Open wayddmldbzz opened this issue 1 year ago • 1 comments

1、First I have a struct

type KVBase struct {
	Index      int64  `json:"index"`
	Enable     bool   `json:"enable"`
	Key        string `json:"key"`
	Value      string `json:"value"`
}

2、If I have an array of this struct, I hope to do some processing on it and get a map, I can write like this

        var kvs []KVBase
	m := make(map[string]string)
	sort.Slice(kvs, func(i, j int) bool {
		return kvs[i].Index < kvs[j].Index
	})
	for _, kv := range kvs {
		if !kv.Enable {
			continue
		}
		m[kv.Key] = kv.Value
	}

3、If the same structure is put into java, I can write it like this, and the efficiency should be similar to the above, I think it's elegant

        @Data
        class KVBase {
            private int index;
            private String key;
            private String value;
            private boolean enable;
        }

        KVBase[] kvs = {};
        Map<String, String> m = Stream.of(kvs)
                                      .sorted(Comparator.comparing(kv -> kv.index < kv.index))
                                      .filter(kv -> !kv.enable)
                                      .map(kv -> Pair.of(kv.key, kv.value))
                                      .collect(Collectors.toMap(Pair::getKey, Pair::getValue));

4、I personally thought this was elegant so I was looking to see if there was something like this in Go, until I discovered this framework. I looked at the examples and found that the methods in them were not only very similar, so I tried to write them in Java.But unfortunately I just got the following code

        sort.Slice(headers, func(i, j int) bool {
		return headers[i].Index < headers[j].Index
	})
        stream_1 := stream.FromSlice(headers)
	stream_1 = stream.Filter(stream_1, func(h header) bool {
		if h.Enable {
			return true
		}
		return false
	})
	stream_2 := stream.Map(stream_1, func(h header) fun.Pair[string, string] {
		f := fun.Pair[string, string]{
			V1: h.Key,
			V2: h.Value,
		}
		return f
	})
	m := make(map[string]string)
	stream.Collect(stream_2, func(f fun.Pair[string, string]) error {
		m[f.V1] = f.V2
		return nil
	})

So I want to ask:

  1. Is this framework capable of doing the same as java? If so, could you please provide examples or where they appear?
  2. If not, is there a serious mistake in my writing method? How can I write it so that it can be almost as efficient as the first writing method? Please give an example.

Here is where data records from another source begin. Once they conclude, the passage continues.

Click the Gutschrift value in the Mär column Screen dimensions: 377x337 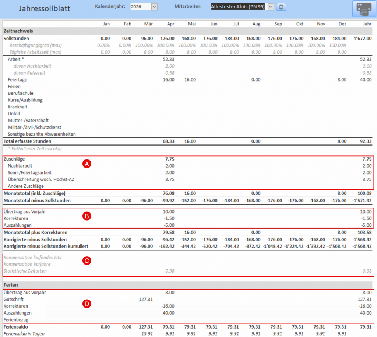[145, 300]
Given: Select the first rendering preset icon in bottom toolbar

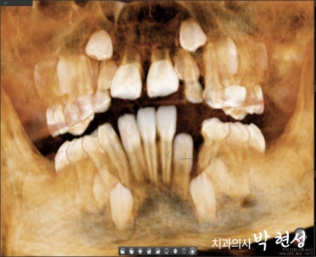Looking at the screenshot, I should click(x=123, y=251).

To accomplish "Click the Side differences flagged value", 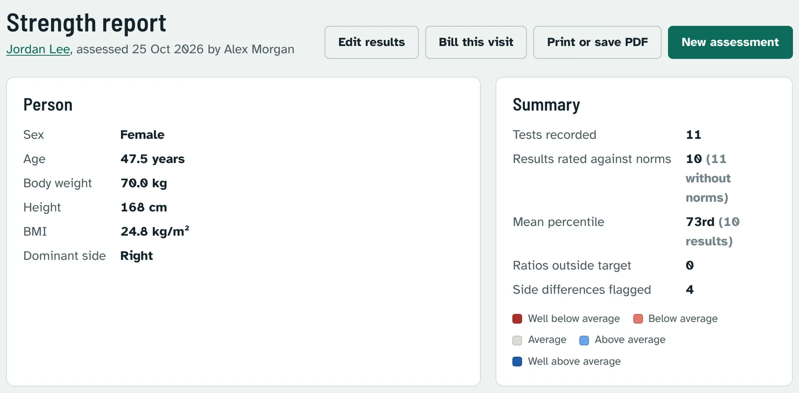I will [690, 290].
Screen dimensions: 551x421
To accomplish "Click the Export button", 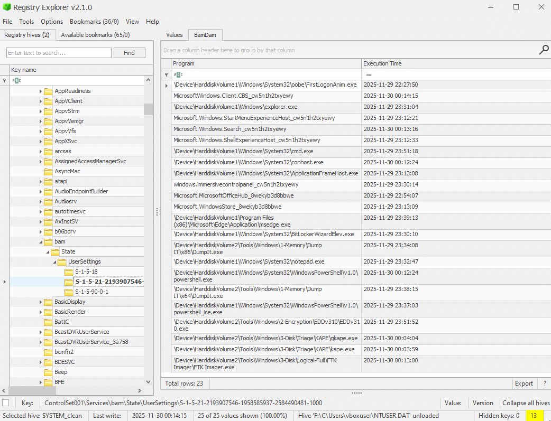I will pyautogui.click(x=524, y=383).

wayddmldbzz avatar Oct 09 '23 12:10 wayddmldbzz

Hey, @wayddmldbzz, Thank you for your interest in this framework. Your stream-based Java-example looks nice. The Java DSL uses an important language feature. Stream interface approximately looks like this:

interface Stream<T> {
  <R> map(Function<T, R>)
  ...
}

Unfortunately, to my knowledge Go does not support this kind of interfaces. The only similar feature that I was able to find was to use plain functions that can take generic parameters:

func Map[T, R](Stream[T], func(T)R)

Hence, the nice Java-style DSL seems to be infeasible in the current version of Go.

Your code looks almost right. In order to make it nicer, I would make a small refactoring:

func isEnabled(h KVBase) bool {
  return h.Enabled
}

func toKeyValuePair(h KVBase) fun.Pair[string, string] {
  return fun.NewPair(h.Key, h.Value)
}

func Foo() {
        sort.Slice(headers, func(i, j int) bool {
		return headers[i].Index < headers[j].Index
	})
        headersStream := stream.FromSlice(headers)
	enabled := stream.Filter(headersStream, isEnabled)
	keyValues := stream.Map(enabled, toKeyValuePair)
	m := make(map[string]string)
	preserveKeyValue := func(f fun.Pair[string, string]) {
		m[f.V1] = f.V2
	}
	delayedStreamExecution := stream.ForEach(keyValues, preserveKeyValue)
        _, err := io.UnsafeRunSync(delayedStreamExecution)
       ...
}

Note that stream is lazy and needs UnsafeRunSync at the end.